::: Material for this exercise
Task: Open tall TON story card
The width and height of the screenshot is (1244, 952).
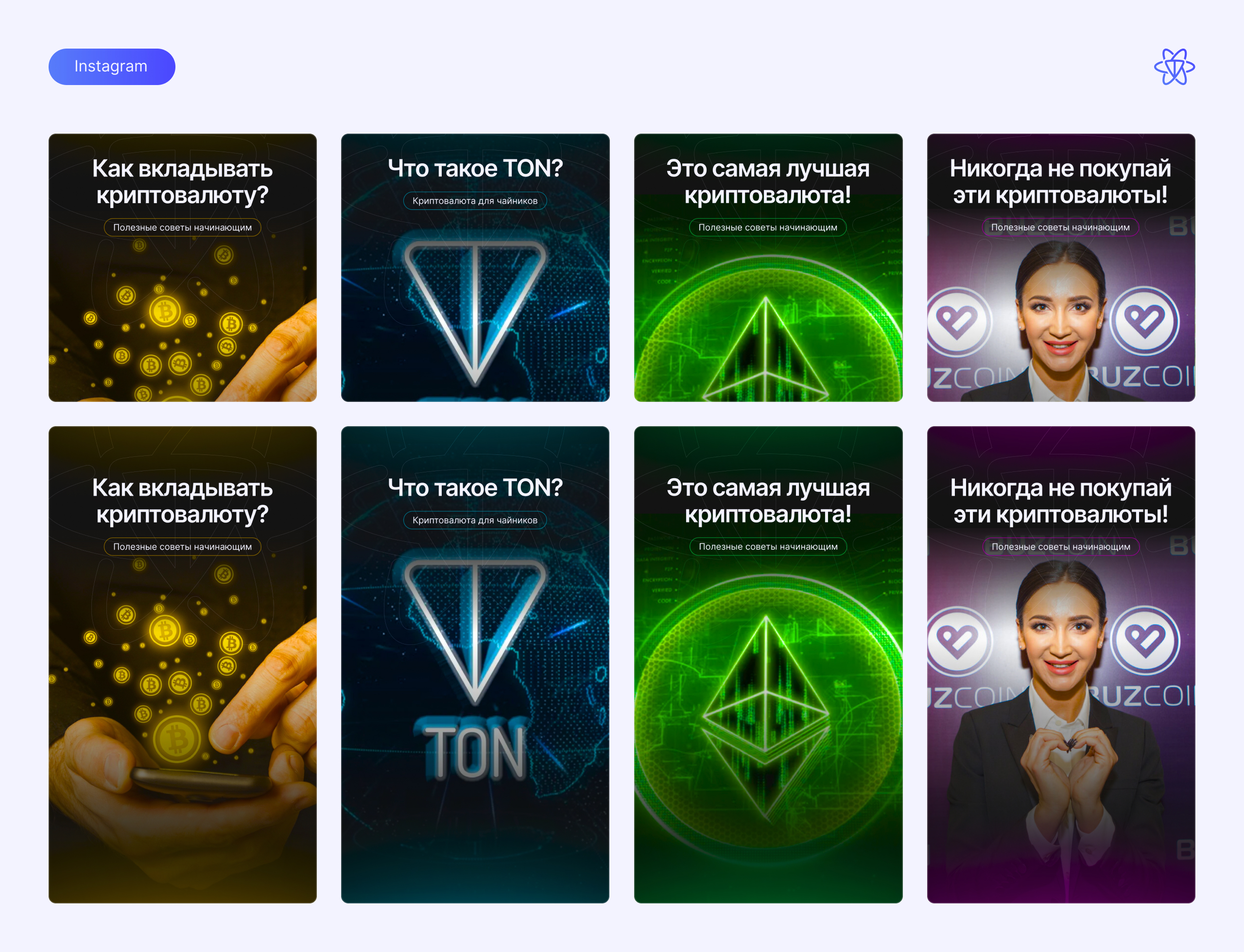Action: coord(475,665)
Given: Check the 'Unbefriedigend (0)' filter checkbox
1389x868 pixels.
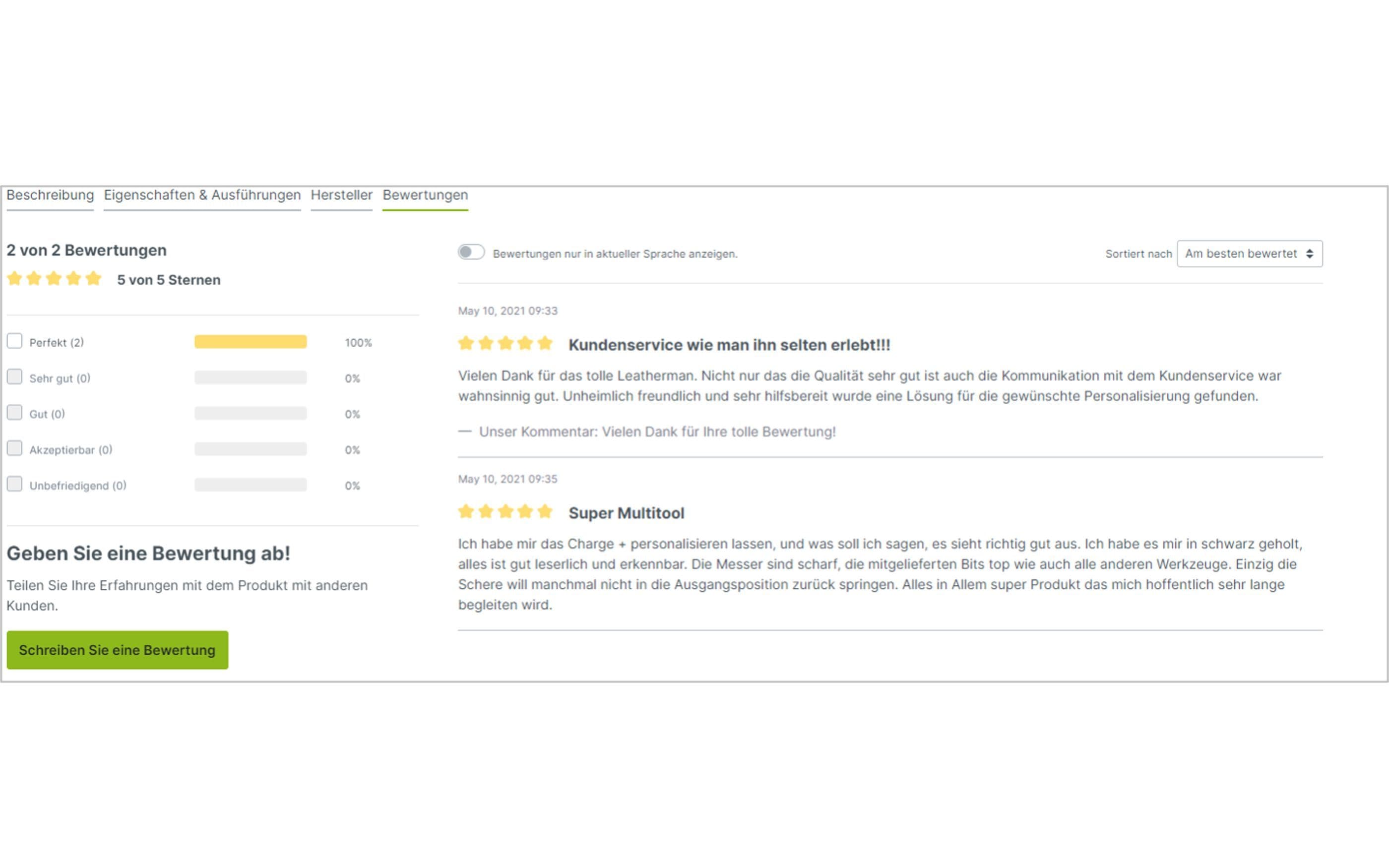Looking at the screenshot, I should (x=14, y=484).
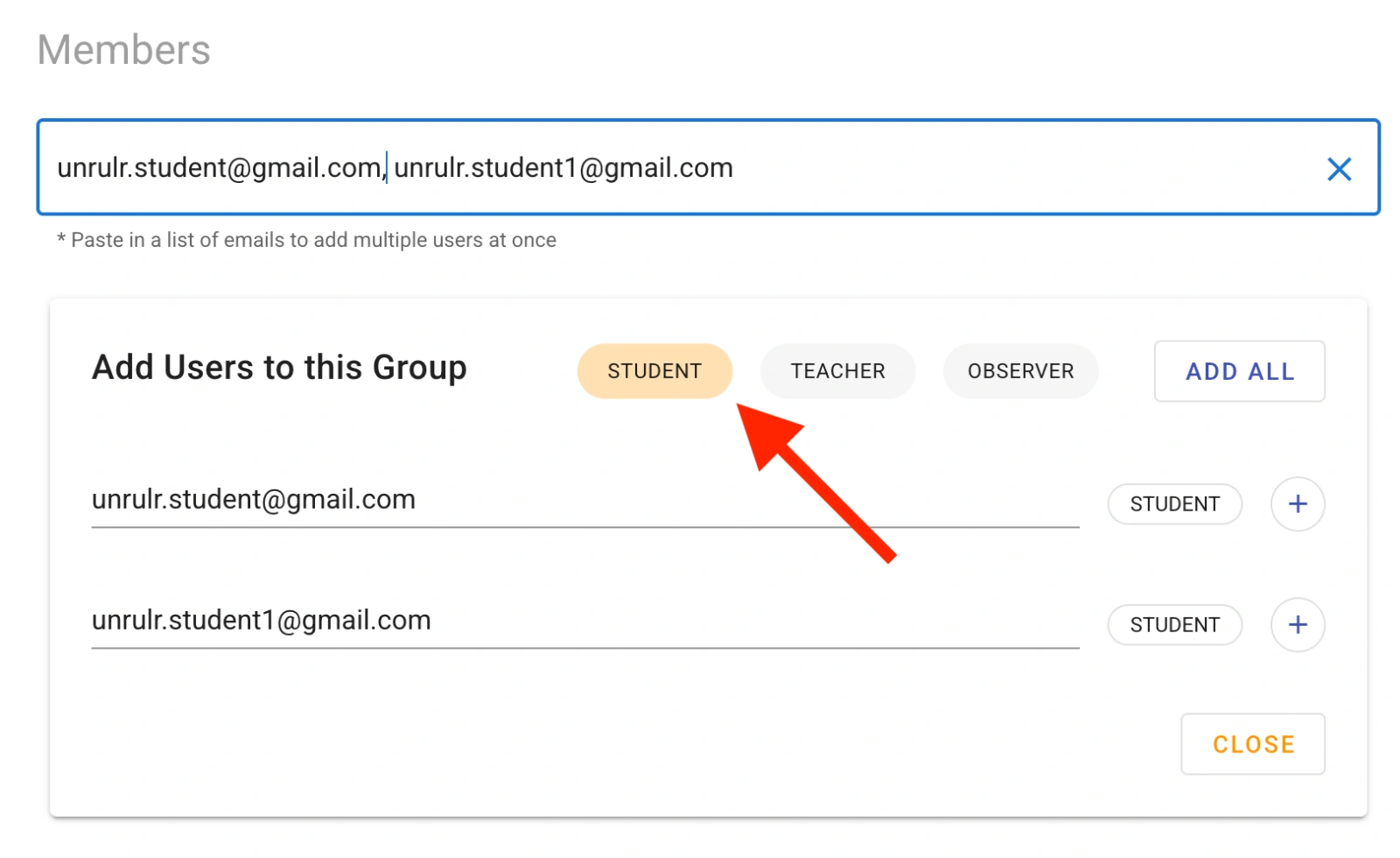1400x858 pixels.
Task: Switch the group role to TEACHER
Action: click(836, 371)
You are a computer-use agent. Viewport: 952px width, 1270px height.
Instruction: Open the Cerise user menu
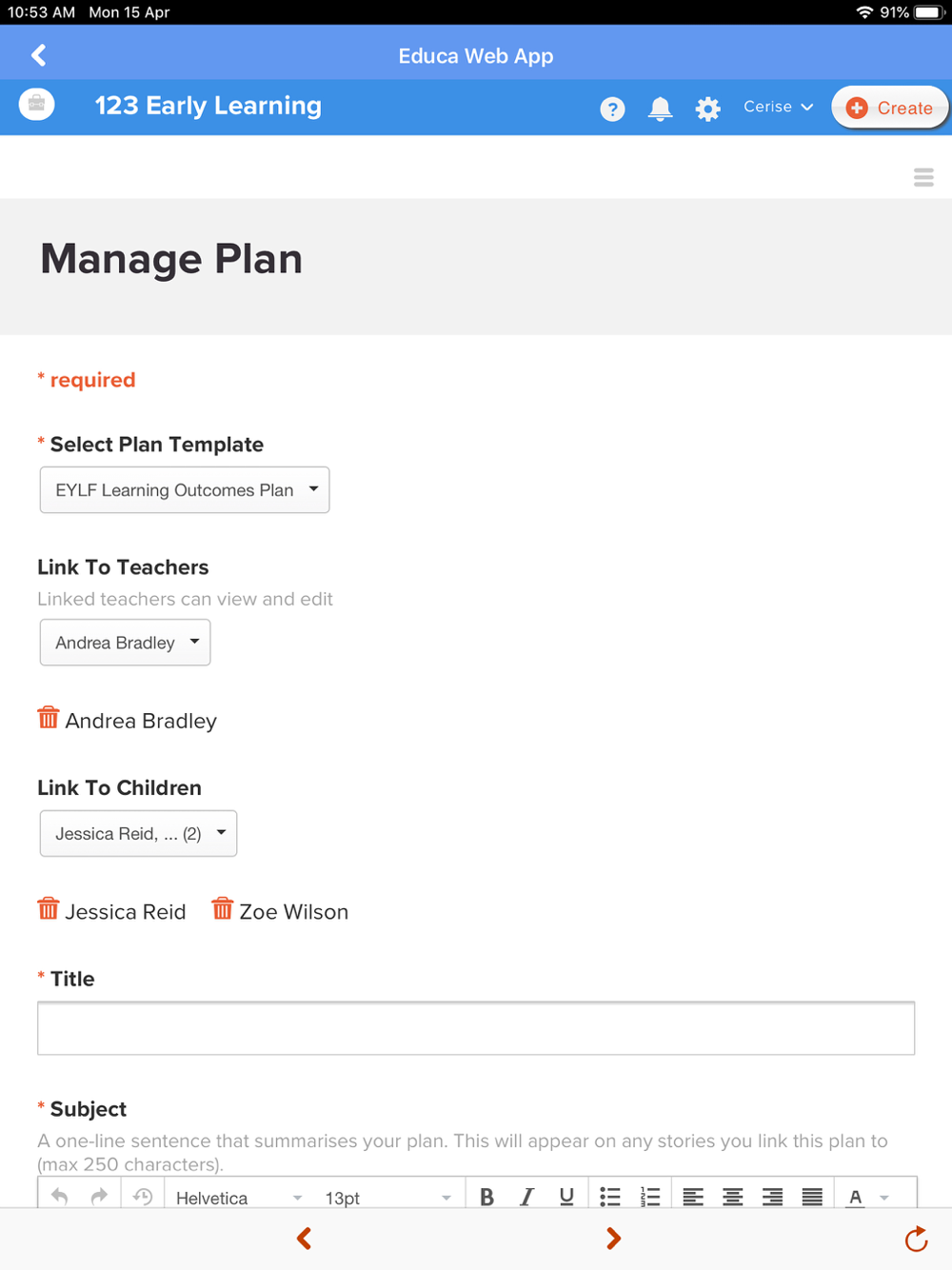[x=778, y=107]

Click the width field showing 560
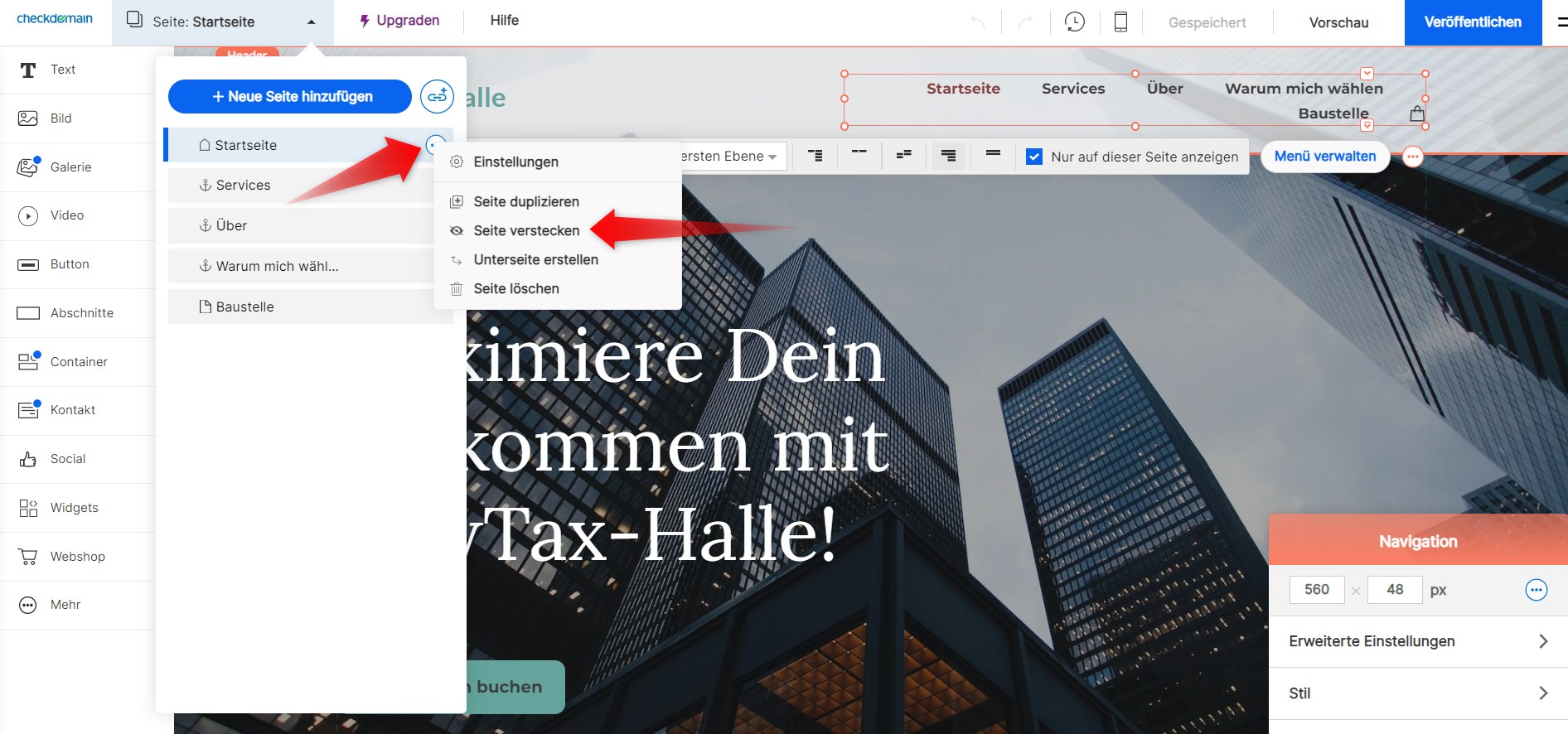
::::::
What to produce: In the records above, find the line that contains "You are a computer-use" and retype it and all lines after it exactly, leaving out any pictures.

Solved exercise:
You are a computer-use agent. Viewport: 952px width, 1270px height.
Instruction: Open the Cerise user menu
[x=778, y=107]

Click the width field showing 560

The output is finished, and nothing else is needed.